Apple、Apple Silicon MacでX11ウィンドウが黒くなってしまう不具合と複数の脆弱性を修正し、2031年まで有効な署名証明書を付けたMac用X Window System「XQuartz v2.8.6 Beta 4」を公開。
apple
| Source: Mastodon | Original article
Apple has issued XQuartz v2.8.6 Beta 4, a signed update to the open‑source X Window System for macOS that resolves a long‑standing rendering bug on Apple Silicon and patches several security flaws. The release, announced by Apple engineer Jeremy Huddleston‑Sequoia on 28 March, adds a code‑signing certificate that remains valid until 2031, a move that signals a renewed commitment to the platform.

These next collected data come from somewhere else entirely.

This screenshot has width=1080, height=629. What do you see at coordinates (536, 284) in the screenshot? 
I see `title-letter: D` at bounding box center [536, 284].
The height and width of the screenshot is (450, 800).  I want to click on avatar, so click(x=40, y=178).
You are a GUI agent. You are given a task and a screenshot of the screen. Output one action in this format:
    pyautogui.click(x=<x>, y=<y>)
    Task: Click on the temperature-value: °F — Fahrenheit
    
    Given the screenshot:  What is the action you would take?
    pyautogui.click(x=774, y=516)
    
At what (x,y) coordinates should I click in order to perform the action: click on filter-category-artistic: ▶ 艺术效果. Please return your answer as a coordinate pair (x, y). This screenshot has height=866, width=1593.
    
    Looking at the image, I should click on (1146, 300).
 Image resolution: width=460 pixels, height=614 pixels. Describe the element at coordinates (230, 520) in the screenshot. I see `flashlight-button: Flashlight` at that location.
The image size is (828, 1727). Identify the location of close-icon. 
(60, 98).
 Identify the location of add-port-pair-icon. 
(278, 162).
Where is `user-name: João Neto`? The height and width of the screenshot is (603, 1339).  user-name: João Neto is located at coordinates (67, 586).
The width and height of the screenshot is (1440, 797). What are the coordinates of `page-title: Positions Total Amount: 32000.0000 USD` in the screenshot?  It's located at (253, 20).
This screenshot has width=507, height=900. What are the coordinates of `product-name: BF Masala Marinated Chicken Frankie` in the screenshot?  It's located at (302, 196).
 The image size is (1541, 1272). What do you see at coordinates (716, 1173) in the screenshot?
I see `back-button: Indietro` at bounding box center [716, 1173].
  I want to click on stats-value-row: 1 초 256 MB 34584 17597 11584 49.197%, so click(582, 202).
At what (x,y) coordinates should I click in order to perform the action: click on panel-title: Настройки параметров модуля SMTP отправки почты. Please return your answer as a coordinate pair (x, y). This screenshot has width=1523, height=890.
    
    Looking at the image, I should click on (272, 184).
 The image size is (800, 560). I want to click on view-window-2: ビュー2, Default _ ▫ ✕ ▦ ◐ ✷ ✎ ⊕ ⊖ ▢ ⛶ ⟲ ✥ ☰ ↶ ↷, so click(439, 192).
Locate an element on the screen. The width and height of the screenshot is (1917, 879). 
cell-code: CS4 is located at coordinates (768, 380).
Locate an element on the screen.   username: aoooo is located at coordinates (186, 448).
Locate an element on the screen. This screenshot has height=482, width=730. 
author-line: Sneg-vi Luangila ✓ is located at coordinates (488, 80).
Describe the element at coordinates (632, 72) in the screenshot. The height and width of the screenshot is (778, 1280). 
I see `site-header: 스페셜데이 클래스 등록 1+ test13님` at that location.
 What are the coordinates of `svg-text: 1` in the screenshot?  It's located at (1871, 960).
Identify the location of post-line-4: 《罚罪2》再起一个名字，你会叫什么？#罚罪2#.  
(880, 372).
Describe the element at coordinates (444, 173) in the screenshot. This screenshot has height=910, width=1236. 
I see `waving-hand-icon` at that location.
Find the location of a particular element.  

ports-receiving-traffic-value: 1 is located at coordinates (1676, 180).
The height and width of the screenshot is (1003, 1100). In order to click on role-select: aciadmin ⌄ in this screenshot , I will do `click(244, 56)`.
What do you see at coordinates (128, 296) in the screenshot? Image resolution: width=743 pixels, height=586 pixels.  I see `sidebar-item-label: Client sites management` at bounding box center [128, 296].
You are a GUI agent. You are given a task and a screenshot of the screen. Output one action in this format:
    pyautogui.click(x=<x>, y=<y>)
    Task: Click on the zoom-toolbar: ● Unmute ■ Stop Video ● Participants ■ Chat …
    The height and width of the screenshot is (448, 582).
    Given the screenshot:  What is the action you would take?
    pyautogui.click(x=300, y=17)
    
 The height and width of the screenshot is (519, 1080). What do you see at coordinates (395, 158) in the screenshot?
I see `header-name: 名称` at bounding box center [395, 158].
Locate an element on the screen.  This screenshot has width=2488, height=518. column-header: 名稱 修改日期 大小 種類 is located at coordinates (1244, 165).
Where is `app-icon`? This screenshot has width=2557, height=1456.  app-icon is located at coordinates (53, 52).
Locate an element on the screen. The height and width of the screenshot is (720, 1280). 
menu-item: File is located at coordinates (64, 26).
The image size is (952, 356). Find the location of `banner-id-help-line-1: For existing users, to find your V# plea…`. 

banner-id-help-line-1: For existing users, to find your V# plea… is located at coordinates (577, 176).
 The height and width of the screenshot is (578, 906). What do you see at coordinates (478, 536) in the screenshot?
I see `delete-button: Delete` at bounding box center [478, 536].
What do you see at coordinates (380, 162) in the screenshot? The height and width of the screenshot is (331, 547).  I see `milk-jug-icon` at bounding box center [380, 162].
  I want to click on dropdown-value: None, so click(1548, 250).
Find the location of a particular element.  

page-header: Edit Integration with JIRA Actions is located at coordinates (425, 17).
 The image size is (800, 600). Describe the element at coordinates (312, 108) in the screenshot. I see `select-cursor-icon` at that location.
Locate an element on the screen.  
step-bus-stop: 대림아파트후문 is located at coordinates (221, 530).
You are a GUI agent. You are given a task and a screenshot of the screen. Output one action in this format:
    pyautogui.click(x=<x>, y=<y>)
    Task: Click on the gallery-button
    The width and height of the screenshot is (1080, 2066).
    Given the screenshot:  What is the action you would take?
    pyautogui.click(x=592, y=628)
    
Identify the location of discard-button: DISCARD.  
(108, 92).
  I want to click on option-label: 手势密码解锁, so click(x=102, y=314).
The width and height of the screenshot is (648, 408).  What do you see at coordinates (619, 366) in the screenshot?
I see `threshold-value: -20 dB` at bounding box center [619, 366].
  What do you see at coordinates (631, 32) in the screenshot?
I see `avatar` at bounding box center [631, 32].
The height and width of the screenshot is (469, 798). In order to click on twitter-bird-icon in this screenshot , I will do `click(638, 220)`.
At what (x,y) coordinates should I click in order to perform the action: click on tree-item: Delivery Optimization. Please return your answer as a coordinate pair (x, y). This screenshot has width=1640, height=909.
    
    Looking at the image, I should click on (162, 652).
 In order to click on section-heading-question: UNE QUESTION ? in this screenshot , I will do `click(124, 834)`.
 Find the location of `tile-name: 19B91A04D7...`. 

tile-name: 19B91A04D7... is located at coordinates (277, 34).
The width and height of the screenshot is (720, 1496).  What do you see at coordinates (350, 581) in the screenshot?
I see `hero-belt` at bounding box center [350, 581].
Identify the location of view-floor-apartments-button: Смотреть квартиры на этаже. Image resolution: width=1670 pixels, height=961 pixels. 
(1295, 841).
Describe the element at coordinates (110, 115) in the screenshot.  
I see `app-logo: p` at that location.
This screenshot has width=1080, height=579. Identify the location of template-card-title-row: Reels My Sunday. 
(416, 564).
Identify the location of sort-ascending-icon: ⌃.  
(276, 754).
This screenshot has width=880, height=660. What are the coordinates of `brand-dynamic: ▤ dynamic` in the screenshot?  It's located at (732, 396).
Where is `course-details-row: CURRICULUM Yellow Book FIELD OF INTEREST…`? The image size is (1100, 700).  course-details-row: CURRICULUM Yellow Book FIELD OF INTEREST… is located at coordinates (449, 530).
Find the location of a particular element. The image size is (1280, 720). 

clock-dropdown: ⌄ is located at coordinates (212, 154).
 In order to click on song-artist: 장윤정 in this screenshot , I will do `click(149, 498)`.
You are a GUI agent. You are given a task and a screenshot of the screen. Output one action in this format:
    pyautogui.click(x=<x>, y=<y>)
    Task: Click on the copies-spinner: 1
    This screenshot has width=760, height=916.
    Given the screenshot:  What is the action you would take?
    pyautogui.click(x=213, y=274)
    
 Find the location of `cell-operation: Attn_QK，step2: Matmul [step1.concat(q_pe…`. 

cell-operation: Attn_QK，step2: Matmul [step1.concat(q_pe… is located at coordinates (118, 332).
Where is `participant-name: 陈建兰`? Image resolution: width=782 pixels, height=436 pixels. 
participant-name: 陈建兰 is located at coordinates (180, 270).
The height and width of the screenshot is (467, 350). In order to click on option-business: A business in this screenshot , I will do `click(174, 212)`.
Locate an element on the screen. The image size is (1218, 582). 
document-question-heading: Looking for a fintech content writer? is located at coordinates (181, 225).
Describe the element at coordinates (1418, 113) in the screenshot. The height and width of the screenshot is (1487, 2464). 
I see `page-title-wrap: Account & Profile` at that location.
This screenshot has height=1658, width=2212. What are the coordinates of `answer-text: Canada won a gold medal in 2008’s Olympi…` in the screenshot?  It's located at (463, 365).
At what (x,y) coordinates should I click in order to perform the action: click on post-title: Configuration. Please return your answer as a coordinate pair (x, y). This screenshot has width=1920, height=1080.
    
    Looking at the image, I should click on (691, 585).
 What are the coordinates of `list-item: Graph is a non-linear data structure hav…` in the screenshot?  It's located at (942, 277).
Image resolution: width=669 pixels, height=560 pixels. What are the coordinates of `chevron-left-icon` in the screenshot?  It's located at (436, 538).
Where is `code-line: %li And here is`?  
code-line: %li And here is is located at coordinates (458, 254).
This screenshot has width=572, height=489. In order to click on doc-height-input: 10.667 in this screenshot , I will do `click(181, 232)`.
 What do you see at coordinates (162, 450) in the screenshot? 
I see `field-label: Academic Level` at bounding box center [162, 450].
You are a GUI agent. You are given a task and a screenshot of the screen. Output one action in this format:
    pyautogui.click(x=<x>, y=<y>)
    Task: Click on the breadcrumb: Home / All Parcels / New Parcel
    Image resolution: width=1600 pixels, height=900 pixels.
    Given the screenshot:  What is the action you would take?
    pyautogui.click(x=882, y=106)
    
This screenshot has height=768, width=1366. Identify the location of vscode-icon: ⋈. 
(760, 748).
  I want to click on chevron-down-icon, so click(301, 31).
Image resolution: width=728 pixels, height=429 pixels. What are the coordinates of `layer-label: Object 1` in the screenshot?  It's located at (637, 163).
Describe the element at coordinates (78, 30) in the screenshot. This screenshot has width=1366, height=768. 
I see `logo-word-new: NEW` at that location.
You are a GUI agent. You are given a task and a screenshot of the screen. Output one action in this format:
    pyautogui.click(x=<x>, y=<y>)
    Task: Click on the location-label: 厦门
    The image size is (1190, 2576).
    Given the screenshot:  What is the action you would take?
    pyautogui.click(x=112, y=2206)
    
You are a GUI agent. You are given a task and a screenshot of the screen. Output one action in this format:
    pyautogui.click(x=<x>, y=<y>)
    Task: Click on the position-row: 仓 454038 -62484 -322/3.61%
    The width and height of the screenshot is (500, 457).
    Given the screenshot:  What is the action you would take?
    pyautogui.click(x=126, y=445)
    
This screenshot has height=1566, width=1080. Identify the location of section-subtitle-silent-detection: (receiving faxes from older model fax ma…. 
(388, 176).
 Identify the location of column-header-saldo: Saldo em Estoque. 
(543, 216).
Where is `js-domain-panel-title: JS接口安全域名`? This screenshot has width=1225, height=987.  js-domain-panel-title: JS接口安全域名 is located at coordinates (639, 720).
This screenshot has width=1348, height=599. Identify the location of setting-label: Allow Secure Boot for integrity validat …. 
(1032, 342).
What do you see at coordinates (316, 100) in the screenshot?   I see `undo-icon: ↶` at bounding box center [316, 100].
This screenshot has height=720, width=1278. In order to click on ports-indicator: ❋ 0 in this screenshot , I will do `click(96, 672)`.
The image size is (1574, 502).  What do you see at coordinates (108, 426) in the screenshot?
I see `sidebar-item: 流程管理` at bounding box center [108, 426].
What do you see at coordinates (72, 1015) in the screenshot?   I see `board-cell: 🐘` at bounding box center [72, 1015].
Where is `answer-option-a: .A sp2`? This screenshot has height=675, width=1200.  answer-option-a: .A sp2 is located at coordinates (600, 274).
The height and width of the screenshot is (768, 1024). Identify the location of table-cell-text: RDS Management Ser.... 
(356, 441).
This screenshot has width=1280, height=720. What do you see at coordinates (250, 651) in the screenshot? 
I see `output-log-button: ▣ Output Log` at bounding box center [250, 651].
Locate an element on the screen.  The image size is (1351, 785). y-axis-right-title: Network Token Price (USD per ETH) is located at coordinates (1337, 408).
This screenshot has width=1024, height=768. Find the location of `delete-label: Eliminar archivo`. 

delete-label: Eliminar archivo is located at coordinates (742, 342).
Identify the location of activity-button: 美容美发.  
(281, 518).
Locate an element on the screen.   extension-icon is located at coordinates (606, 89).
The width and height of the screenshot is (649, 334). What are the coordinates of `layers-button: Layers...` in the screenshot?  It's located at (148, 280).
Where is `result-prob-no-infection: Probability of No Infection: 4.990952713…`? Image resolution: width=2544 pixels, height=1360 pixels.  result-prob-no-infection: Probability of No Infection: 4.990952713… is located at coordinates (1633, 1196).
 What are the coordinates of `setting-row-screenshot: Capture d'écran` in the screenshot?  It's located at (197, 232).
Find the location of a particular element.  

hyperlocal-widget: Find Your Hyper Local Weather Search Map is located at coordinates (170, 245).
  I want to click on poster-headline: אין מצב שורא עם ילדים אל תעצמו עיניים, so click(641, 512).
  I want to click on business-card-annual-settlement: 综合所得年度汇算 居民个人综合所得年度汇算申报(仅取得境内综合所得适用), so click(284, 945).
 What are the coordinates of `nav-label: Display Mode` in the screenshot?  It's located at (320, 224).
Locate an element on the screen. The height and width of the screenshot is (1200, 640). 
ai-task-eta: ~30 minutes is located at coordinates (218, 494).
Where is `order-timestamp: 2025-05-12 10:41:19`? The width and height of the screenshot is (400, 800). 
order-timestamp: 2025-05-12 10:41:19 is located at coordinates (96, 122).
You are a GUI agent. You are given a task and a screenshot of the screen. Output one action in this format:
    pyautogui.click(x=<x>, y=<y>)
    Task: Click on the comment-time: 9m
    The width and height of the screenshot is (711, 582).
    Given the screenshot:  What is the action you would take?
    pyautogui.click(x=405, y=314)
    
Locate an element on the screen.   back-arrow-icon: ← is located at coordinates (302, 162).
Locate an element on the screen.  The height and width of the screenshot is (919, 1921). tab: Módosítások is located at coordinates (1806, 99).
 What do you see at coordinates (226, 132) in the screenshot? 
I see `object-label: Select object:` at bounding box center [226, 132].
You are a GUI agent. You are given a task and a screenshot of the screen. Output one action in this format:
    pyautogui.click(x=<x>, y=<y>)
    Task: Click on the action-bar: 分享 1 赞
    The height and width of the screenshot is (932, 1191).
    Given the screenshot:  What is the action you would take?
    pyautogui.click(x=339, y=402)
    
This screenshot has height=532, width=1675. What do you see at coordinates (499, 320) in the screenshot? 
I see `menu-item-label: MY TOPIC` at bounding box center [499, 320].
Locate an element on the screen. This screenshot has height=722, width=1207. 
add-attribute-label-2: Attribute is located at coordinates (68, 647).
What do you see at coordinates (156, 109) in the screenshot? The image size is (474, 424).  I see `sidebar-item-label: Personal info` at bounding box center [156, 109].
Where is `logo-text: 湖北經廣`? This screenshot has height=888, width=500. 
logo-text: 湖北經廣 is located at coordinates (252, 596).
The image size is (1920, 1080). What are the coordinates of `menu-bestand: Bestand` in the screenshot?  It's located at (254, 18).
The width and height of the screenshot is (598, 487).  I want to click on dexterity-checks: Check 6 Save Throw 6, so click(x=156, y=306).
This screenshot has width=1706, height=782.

The update fixes the “black‑window” problem that has plagued X11 applications running on M‑series chips, where the client window would appear completely dark despite the application running correctly underneath. The bug surfaced after developers began porting scientific visualisation tools, legacy engineering suites and some AI‑related GUIs to Apple Silicon, often via virtualization layers such as Parallels Desktop. In addition, the beta addresses multiple vulnerabilities disclosed earlier this year, ranging from privilege‑escalation paths in the X server to potential denial‑of‑service attacks via malformed X protocol requests.
Why it matters is twofold. First, XQuartz remains the de‑facto bridge for Unix‑originated graphical software that still relies on X11, a niche but vital ecosystem for research labs, developers and power users who cannot yet migrate to native macOS frameworks. Second, the security hardening restores confidence for enterprises that run X11‑based remote desktops or containerised workloads on Macs, especially as Apple Silicon becomes the default hardware in data‑center‑grade Mac mini and Mac Studio deployments.
Looking ahead, the community will be watching for a final stable release and any indication that Apple might bundle a signed XQuartz version with future macOS updates. Integration with upcoming watchOS 26.5, tvOS 26.5 and visionOS 26.5 betas could broaden the reach of X11‑dependent tools across Apple’s expanding device portfolio. Security researchers will also monitor whether further vulnerabilities emerge as the codebase adapts to the ARM architecture.